What you have to do:
Render the records as a JSON array of strings, one string per line and no blank lines, starting at the line with "[Twitter] (447, 359)" and stopping after the line with "软启动控制柜 (150, 298)".

─── Data records ───

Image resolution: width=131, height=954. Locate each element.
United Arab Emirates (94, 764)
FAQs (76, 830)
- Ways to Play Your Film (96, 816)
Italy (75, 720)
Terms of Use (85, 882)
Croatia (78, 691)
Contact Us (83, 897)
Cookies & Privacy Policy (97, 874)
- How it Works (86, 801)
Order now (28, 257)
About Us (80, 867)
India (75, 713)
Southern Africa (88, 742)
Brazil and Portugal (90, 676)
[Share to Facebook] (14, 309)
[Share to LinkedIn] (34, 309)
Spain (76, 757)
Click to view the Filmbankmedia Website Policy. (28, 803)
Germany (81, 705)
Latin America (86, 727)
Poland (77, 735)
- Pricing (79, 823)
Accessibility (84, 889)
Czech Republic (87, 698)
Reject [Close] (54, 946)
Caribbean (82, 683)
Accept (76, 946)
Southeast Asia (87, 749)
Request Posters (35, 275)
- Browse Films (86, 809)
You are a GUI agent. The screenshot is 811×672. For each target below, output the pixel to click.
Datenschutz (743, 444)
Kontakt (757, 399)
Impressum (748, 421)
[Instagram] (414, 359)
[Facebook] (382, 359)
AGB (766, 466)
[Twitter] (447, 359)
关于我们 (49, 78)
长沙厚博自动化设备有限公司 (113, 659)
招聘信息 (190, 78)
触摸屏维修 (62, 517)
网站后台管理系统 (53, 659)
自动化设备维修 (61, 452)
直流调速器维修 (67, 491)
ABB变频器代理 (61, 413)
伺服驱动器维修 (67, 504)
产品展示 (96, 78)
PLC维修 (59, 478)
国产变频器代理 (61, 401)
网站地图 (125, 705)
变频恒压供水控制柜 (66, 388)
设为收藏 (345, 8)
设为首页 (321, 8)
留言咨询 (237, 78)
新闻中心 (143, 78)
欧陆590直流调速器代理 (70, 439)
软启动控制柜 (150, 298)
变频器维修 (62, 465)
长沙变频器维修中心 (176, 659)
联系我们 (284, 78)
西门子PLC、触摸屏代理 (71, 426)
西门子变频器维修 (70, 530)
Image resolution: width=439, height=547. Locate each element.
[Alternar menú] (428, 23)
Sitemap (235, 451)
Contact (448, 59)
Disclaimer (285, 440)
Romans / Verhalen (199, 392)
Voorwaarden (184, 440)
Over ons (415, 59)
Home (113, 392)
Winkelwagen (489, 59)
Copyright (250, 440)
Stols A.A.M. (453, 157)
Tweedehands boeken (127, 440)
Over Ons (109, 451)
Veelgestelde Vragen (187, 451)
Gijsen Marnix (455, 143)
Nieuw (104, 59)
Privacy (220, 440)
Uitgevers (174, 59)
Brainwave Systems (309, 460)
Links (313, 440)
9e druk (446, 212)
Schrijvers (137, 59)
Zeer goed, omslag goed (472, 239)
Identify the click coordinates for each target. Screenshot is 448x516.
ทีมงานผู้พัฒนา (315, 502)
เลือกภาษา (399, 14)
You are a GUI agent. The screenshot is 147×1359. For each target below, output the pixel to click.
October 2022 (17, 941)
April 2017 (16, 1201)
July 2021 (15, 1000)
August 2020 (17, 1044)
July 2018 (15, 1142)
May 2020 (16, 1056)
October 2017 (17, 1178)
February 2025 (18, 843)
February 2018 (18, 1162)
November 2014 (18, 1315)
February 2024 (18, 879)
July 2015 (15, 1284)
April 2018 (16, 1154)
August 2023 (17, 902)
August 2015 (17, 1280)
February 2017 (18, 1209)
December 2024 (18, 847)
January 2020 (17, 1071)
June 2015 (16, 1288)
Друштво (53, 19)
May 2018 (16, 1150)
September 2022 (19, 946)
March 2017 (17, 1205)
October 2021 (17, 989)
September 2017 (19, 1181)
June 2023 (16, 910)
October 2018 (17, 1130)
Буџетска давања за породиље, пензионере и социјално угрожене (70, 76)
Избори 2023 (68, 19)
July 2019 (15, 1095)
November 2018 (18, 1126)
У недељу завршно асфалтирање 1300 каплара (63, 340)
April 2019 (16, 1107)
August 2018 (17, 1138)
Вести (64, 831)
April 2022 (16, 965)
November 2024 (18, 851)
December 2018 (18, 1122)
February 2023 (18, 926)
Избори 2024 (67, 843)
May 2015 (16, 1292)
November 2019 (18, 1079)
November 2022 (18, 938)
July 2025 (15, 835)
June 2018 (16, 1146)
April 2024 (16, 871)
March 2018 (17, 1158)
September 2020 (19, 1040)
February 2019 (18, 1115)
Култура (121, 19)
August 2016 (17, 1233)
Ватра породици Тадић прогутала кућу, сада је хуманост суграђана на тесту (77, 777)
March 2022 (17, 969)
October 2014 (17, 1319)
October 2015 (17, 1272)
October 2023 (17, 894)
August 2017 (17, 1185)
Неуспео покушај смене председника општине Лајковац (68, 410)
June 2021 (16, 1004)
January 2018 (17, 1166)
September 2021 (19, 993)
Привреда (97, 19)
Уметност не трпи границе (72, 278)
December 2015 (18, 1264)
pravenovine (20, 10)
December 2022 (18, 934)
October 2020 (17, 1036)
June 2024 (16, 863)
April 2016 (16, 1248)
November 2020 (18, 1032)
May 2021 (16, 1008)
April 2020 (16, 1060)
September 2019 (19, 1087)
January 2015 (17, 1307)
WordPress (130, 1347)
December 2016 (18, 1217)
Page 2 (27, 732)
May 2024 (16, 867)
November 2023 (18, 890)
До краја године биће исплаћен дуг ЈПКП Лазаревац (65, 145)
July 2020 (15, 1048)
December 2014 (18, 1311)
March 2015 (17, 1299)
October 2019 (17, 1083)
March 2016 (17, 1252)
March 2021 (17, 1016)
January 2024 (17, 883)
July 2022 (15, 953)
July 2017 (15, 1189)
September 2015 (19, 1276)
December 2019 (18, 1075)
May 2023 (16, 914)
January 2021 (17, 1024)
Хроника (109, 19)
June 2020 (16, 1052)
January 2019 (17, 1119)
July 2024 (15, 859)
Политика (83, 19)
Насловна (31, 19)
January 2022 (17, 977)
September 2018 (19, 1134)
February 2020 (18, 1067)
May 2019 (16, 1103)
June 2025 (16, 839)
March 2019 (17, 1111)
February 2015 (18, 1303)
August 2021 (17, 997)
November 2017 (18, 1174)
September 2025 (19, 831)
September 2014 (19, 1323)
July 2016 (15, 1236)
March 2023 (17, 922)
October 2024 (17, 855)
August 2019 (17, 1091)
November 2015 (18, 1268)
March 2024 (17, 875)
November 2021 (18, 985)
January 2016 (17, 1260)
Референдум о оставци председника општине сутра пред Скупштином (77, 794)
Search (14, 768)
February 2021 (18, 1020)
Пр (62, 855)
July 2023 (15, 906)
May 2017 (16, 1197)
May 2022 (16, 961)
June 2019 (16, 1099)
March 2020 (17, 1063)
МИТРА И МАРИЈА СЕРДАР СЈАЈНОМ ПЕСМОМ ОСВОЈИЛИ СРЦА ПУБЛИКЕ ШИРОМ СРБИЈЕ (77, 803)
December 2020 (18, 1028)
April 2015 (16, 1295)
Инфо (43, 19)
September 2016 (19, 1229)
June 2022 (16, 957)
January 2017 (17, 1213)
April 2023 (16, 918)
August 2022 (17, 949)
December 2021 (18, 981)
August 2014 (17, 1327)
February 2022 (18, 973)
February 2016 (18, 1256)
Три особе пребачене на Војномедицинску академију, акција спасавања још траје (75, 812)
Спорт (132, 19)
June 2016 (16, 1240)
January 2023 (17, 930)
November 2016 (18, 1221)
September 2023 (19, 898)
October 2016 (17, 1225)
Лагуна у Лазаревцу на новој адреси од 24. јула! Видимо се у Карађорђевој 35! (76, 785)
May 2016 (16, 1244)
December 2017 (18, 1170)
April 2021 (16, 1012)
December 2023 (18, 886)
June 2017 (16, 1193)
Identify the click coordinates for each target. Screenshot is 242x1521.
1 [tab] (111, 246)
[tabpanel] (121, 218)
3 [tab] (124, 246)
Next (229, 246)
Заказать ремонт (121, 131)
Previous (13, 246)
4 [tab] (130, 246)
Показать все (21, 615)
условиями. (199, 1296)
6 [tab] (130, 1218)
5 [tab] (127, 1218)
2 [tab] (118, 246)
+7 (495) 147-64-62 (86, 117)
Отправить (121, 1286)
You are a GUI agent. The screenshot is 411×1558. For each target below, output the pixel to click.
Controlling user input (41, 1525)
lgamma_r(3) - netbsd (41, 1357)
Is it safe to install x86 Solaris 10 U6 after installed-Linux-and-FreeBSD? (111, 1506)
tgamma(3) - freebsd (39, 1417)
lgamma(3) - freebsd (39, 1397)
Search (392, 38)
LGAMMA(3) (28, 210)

───

Written solution:
[
  "[Twitter] (447, 359)",
  "关于我们 (49, 78)",
  "长沙厚博自动化设备有限公司 (113, 659)",
  "招聘信息 (190, 78)",
  "触摸屏维修 (62, 517)",
  "网站后台管理系统 (53, 659)",
  "自动化设备维修 (61, 452)",
  "直流调速器维修 (67, 491)",
  "ABB变频器代理 (61, 413)",
  "伺服驱动器维修 (67, 504)",
  "产品展示 (96, 78)",
  "PLC维修 (59, 478)",
  "国产变频器代理 (61, 401)",
  "网站地图 (125, 705)",
  "变频恒压供水控制柜 (66, 388)",
  "设为收藏 (345, 8)",
  "设为首页 (321, 8)",
  "留言咨询 (237, 78)",
  "新闻中心 (143, 78)",
  "欧陆590直流调速器代理 (70, 439)",
  "软启动控制柜 (150, 298)"
]